Jean Roux

Fils du Français Georges Roux, de Saint-Cassin en Savoie, et de Marie Barrière, Jean Roux est né le 6 février 1855.Il arrive par diligence à Sainte-Thérèse en 1872. Il travaille dans l’atelier de menuiserie de Léon Cyr, puis l’année suivante chez le carrossier Jean Dion jusqu’en 1880, s’étant marié quatre ans auparavant à Marguerite Filion.

Il achète la petite usine à bois de Francis Gratton, sur la rue Saint-Joseph, modernise la machinerie et y installe un engin-vapeur. En 1885, il achète un grand terrain de Calais Dubois et fabrique des voitures d’hiver et d’été.

S’inspirant du pionnier Craig en électricité à Montréal, Jean Roux achète un engin-vapeur et une dynamo produisant 15 kilowatts d’électricité, ce qui lui donne deux contrats, en plus de donner naissance à l’industrie du piano à Sainte-Thérèse.

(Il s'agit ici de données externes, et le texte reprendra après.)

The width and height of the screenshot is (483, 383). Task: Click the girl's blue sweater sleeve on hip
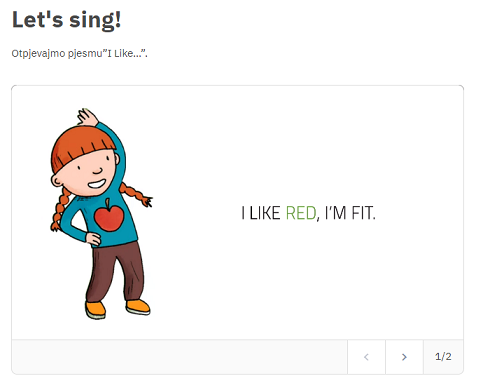pos(75,225)

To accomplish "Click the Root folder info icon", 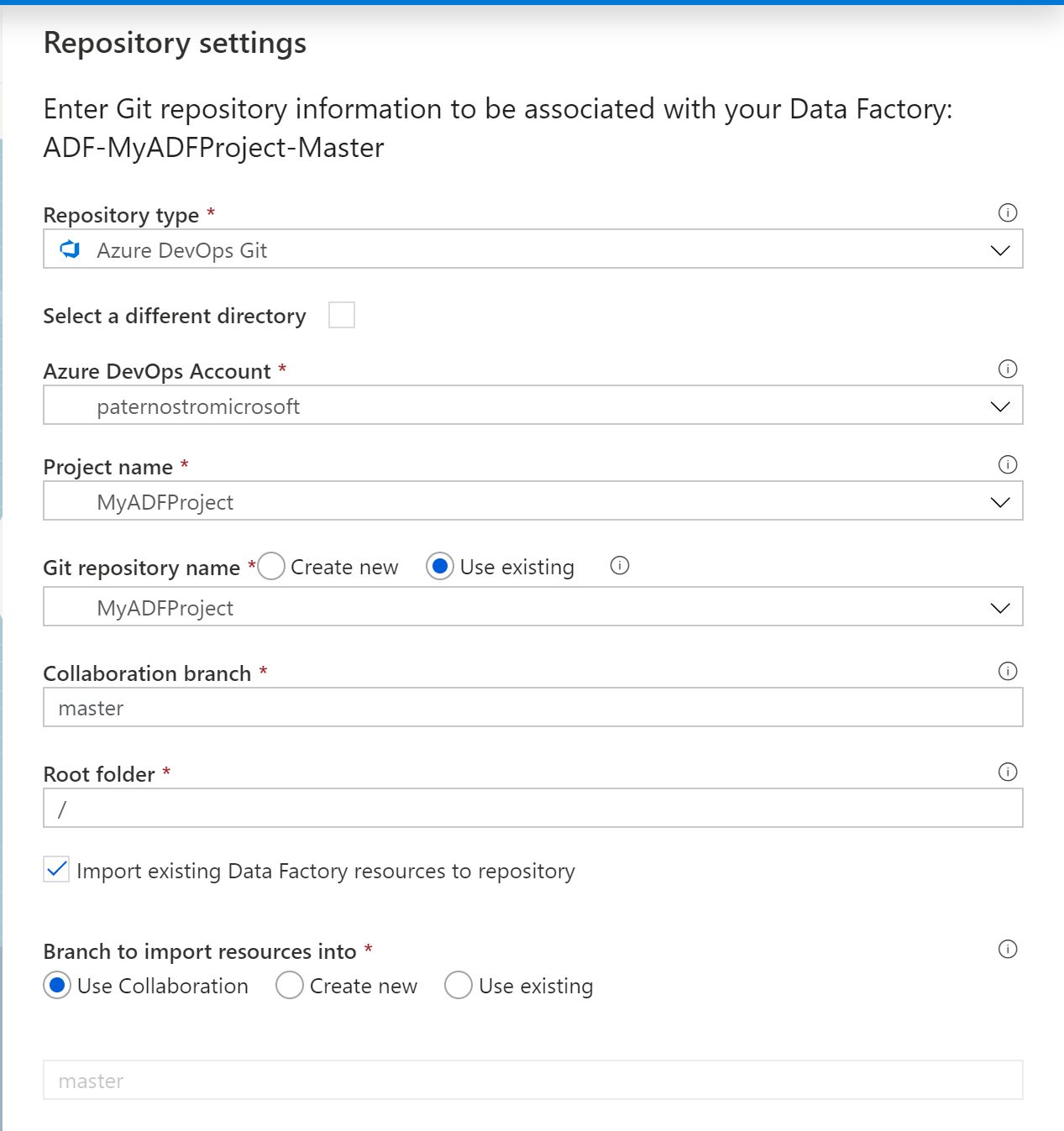I will pyautogui.click(x=1008, y=772).
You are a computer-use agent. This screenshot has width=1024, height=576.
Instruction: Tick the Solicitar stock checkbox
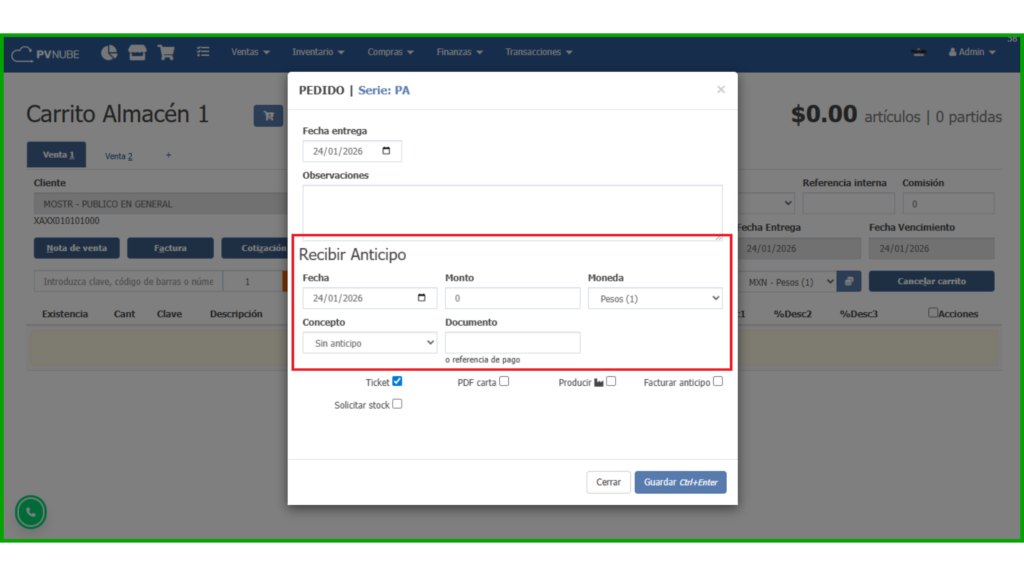(x=397, y=404)
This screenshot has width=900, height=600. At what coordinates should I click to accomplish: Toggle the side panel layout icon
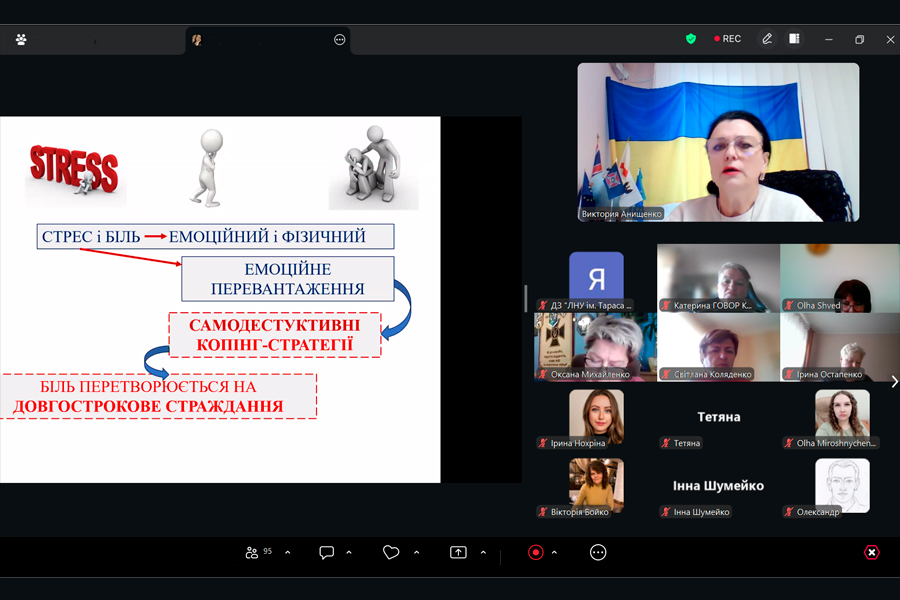click(794, 39)
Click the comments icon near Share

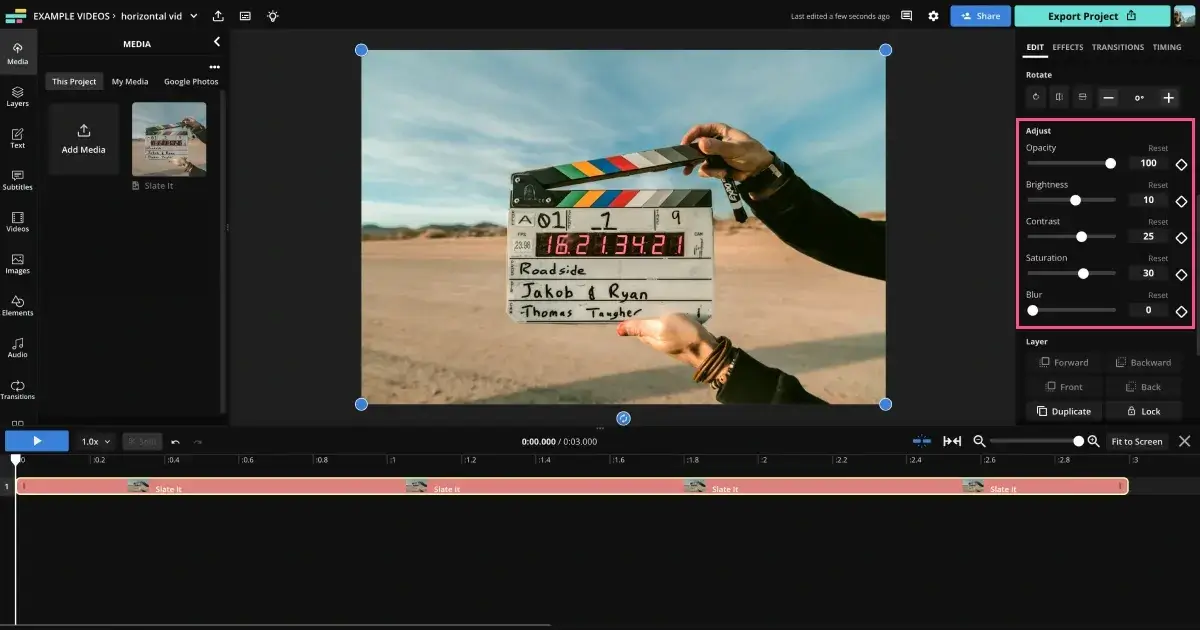tap(906, 15)
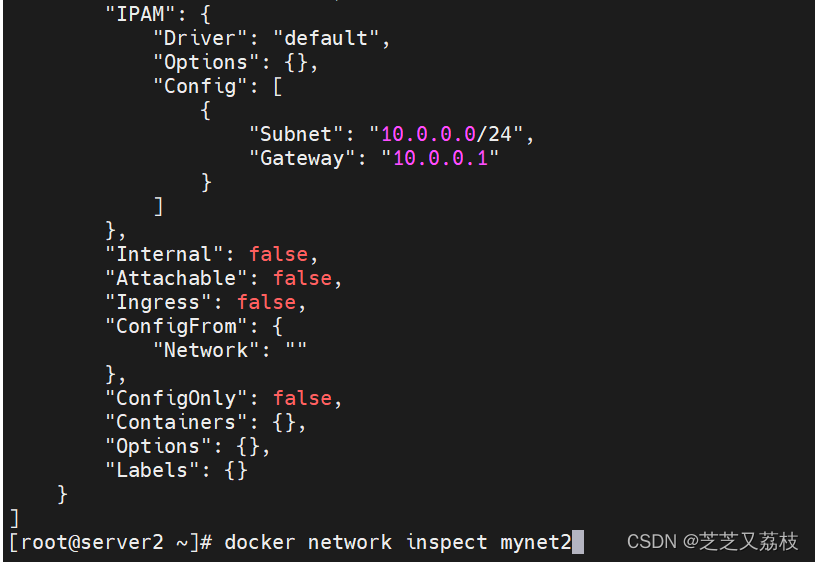
Task: Click the "Subnet" key text
Action: click(298, 134)

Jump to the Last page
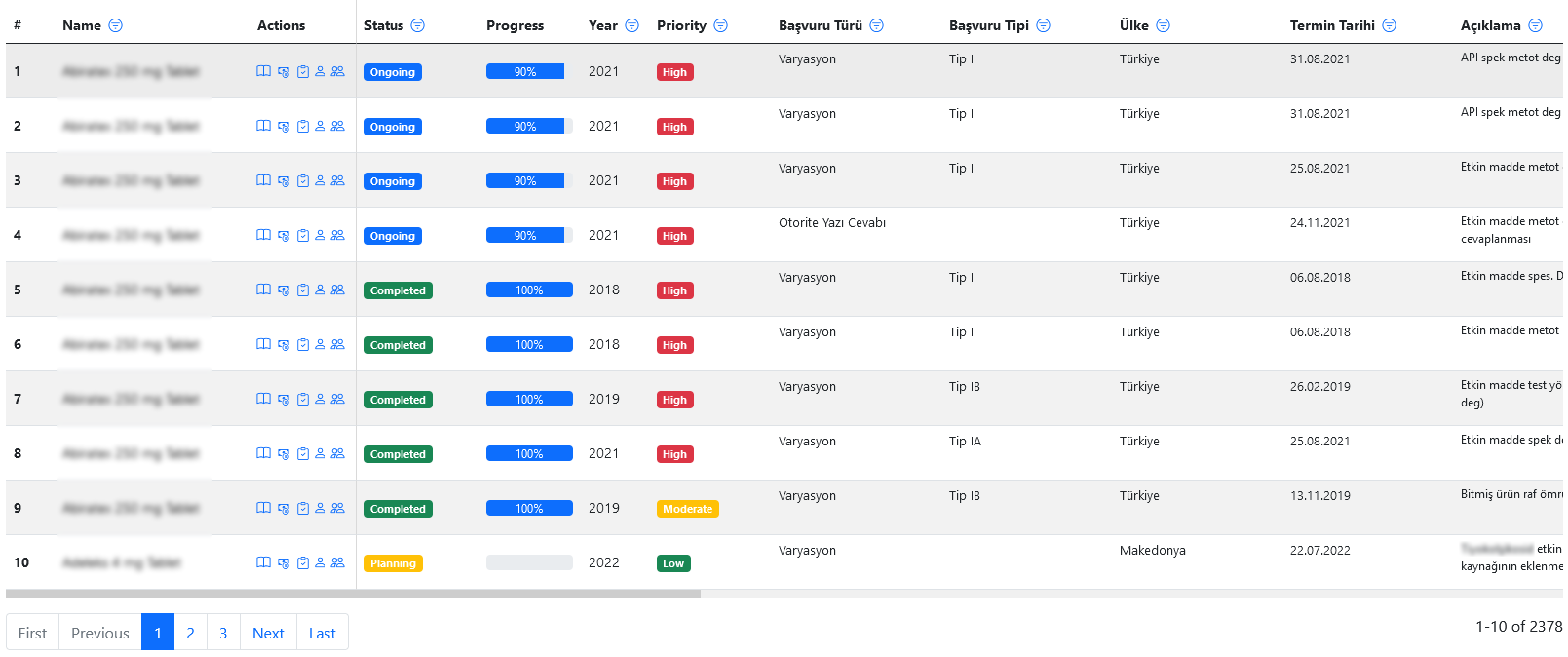(x=322, y=633)
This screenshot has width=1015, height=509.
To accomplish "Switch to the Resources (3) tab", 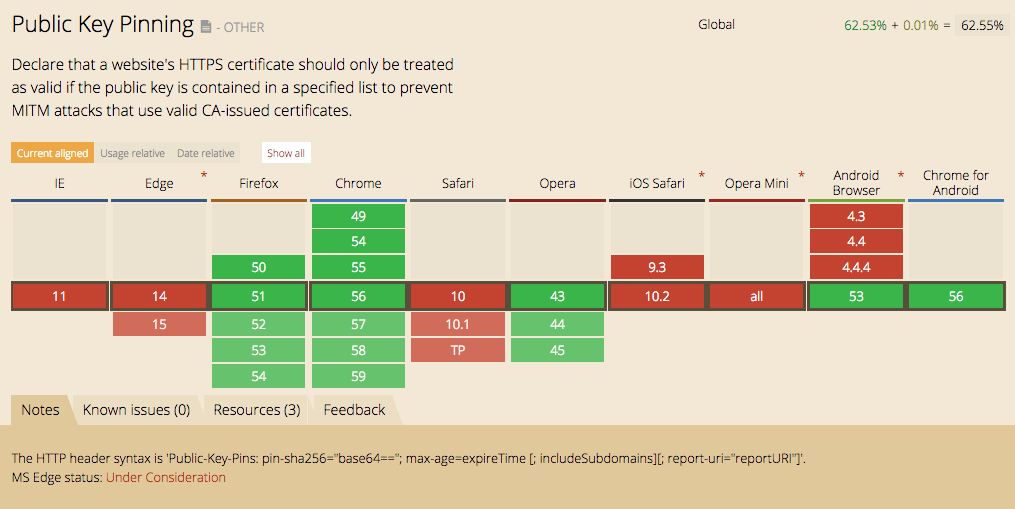I will tap(257, 410).
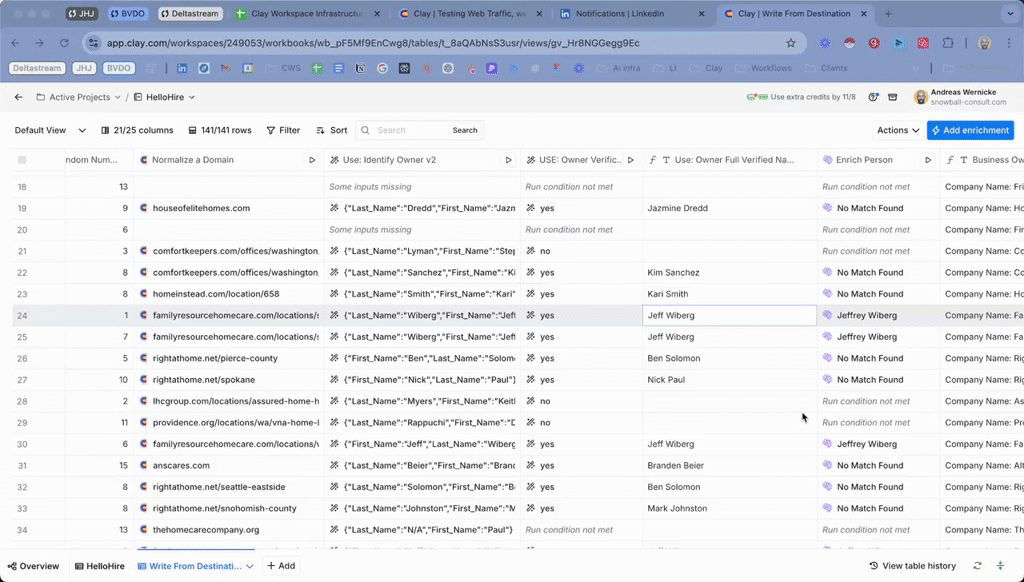
Task: Toggle the select-all rows checkbox in header
Action: coord(22,160)
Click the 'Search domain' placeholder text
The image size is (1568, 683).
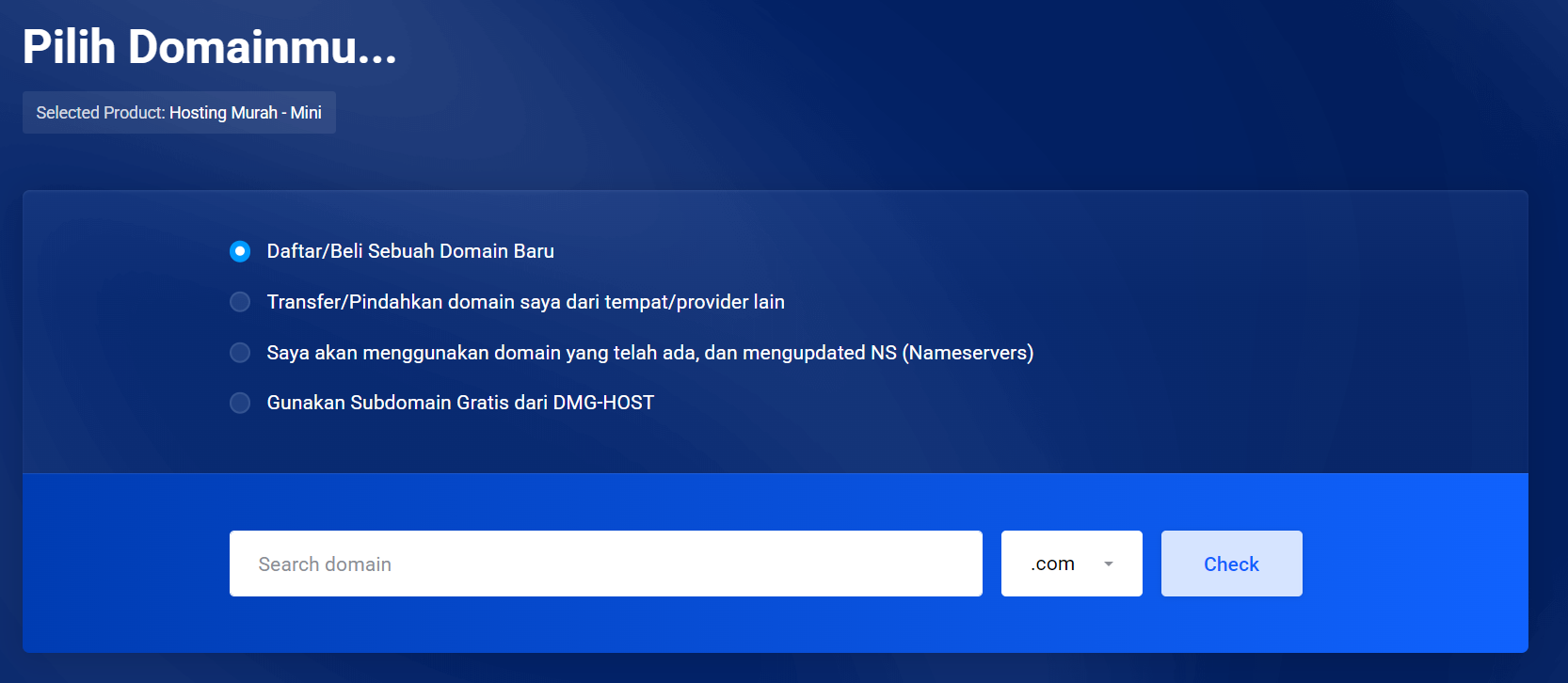click(x=325, y=564)
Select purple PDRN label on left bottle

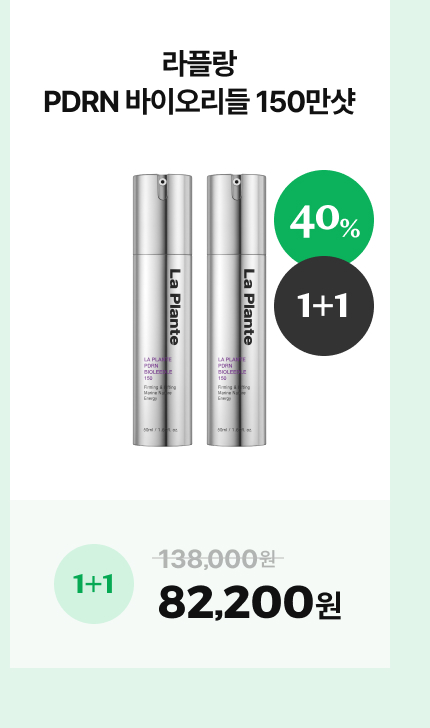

En multipliant la puissance de sa dynamo, il agrandit son usine de carrossiers en y ajoutant une scierie, un enclos à bois et une beurrerie entre 1888 et 1904. Il obtient une clause d’exclusivité d’électricité avec le village de Sainte-Thérèse le 11 août 1906, puis vend son réseau à la compagnie Laval Électric deux mois plus tard; mais un incendie dévastateur anéantit 35 années de labeur le 12 mars 1907.

Il rebâtit une grande manufacture de trois étages, avec les $10,000 retirés des assurances et de gros emprunts, mais l’endettement est énorme et il doit céder ses parts aux principaux créanciers, l’usine de pianos Senécal et Quidoz.

Après un certain temps, il quitte Sainte-Thérèse pour ne plus jamais y revenir, travaillant à Montréal comme contremaître en charge de la réparation des voitures. Il décède le 13 janvier 1926, à l’âge de 70 ans.